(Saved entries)
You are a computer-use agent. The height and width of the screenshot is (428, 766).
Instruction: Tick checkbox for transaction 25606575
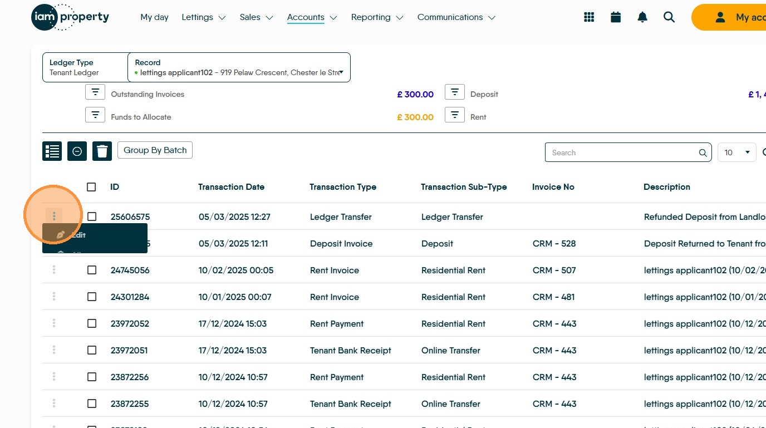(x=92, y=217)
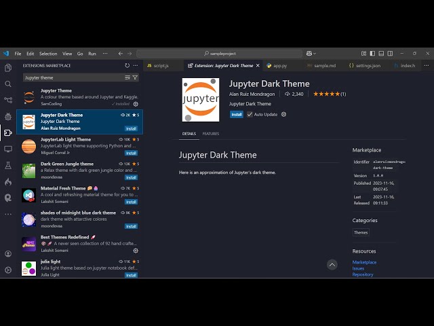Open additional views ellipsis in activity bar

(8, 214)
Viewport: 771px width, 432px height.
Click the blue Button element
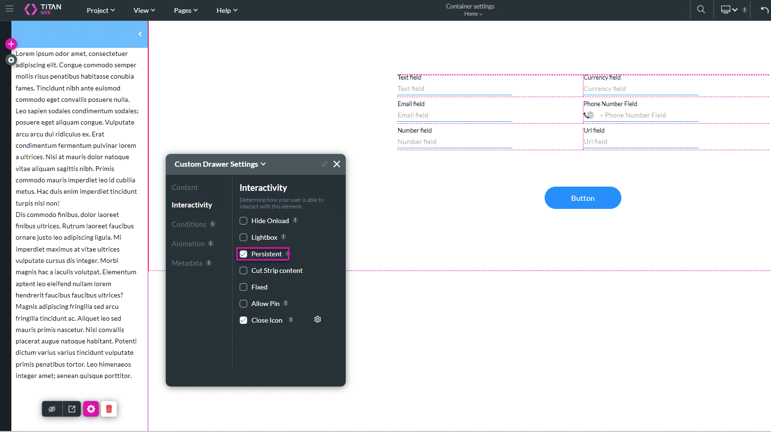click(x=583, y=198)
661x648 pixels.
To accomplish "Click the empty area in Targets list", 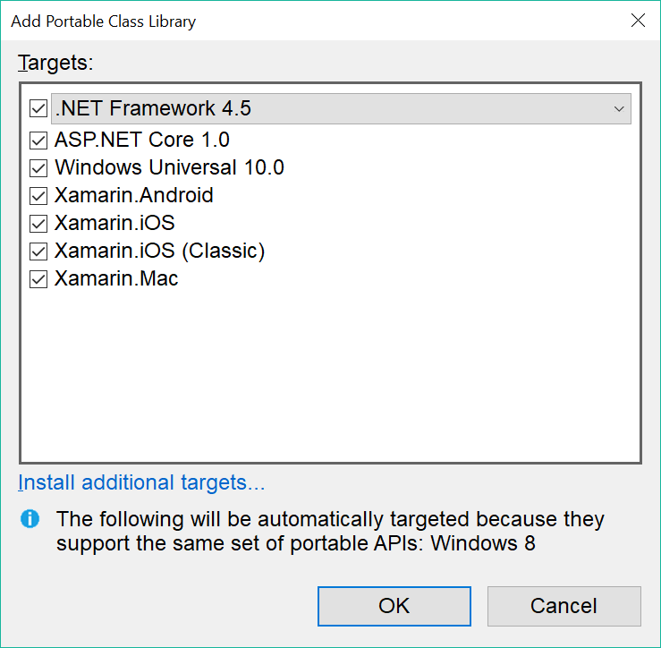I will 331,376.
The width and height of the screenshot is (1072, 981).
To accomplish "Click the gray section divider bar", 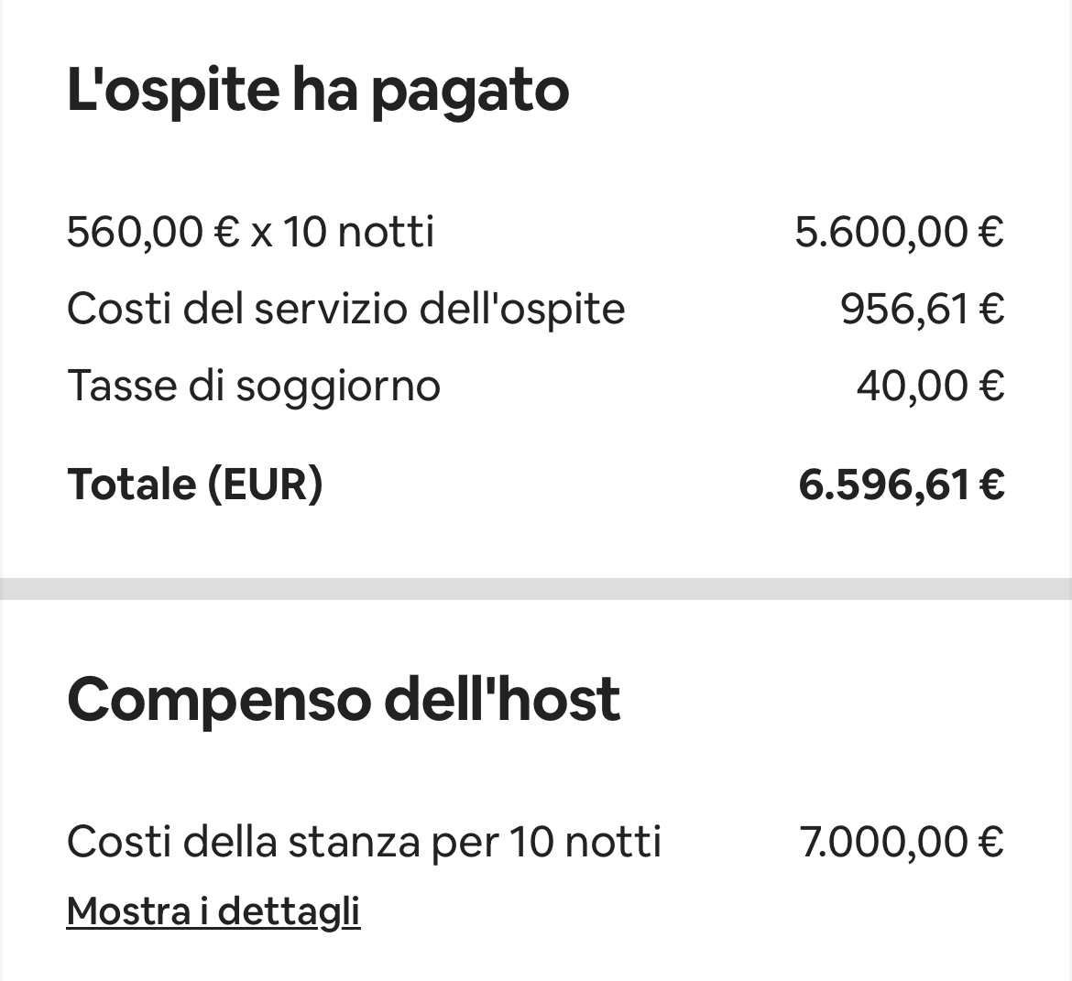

-- Exercise goal --
Tell how many lines in the entries above include the string "screenshot", and write nothing but the number.

-- Result below --
2